Scientists told how irreversible climate change can affect the planet

German and Swedish teachings came to the conclusion that a warming of the climate by two degrees can change the life of almost half of the inhabitants of the Earth and lead to the “domino effect” – a situation when one of the natural links changes critically, and after that other natural conditions change. The research results are published in the journal Earth System Dynamics.

The specialists reported that the results of their work were “risk analysis, not forecast”. With the help of special programs, they recreated three million scenarios for the development of climate on the planet. About 30% in theory led to the “domino effect”. Scientists note that such results raise concerns.

The researchers assume that the melting of the ice sheets of Greenland and Antarctica will be the first link in global events that will lead to irreversible climate change – the loss of ice in these areas has increased and accelerated over the past decades. Some of the studies cited by scientists suggest that the Amundsen Basin in West Antarctica (Greenland side) may in fact be past the tipping point.
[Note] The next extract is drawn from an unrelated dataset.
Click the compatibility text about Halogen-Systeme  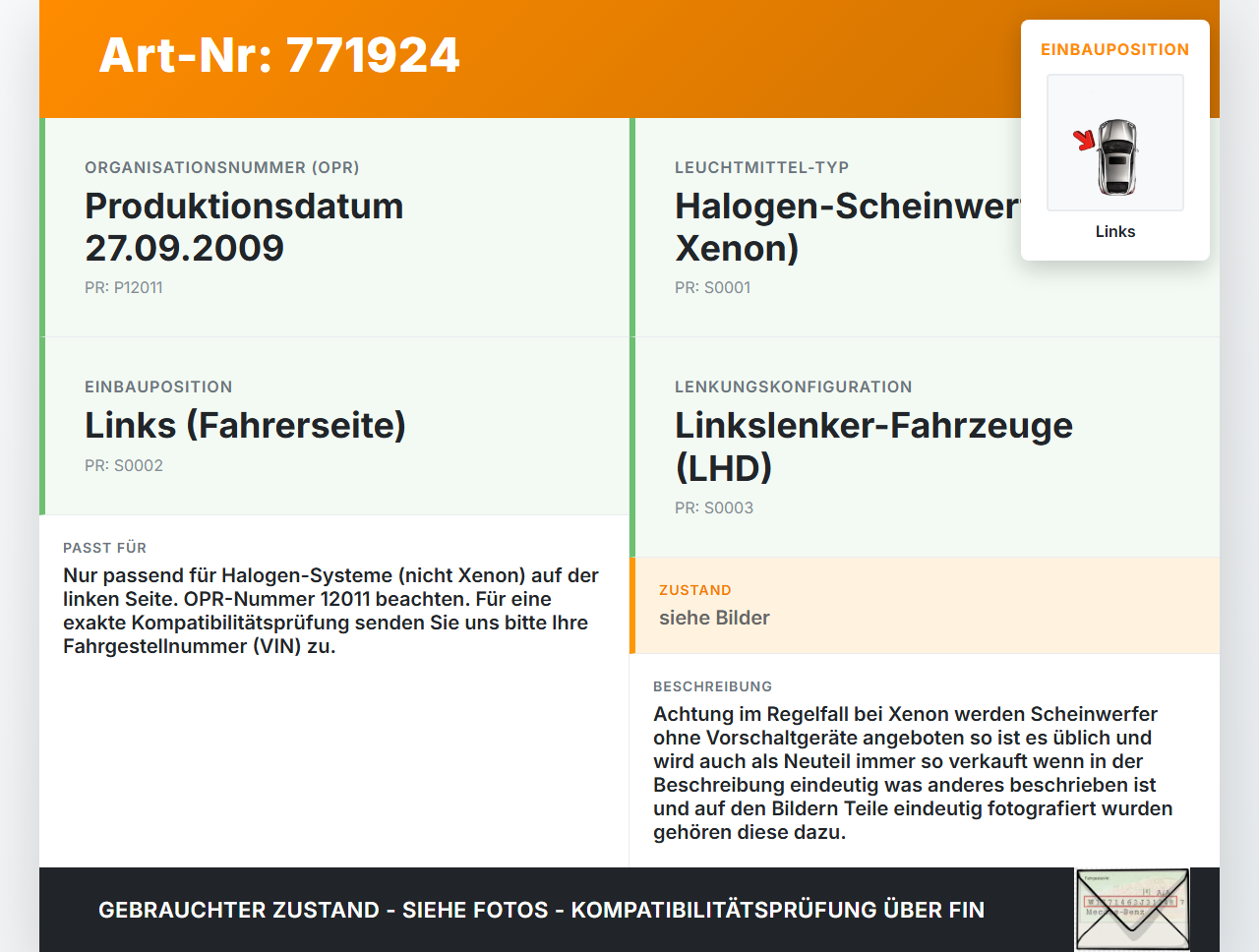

“The most vulnerable cluster, which is already at risk of warming from 1 to 3 degrees, includes several components of the cryosphere, in particular mountain glaciers, as well as the ice sheets of Greenland and West Antarctica. Recent studies offer potential early warning indicators for these critical elements, indicating that some of them are approaching or may have already exceeded the critical threshold, ”the study said.

Due to changes in the glaciers, in the future, warm currents in the Atlantic will cool down, then the amount of precipitation in the tropics will decrease, and then the forests of the Amazon will become savannah due to a decrease in moisture recirculation, experts say.

“It is assumed that the Amazon rainforest may be close to critical deforestation, which, along with global warming, may be sufficient to initiate a critical transformation. This could put 30-50% of tropical forest ecosystems at risk of transition to tropical savannas or dry forests, ”scientists say.

They note that such changes will affect the lives of 40% of people.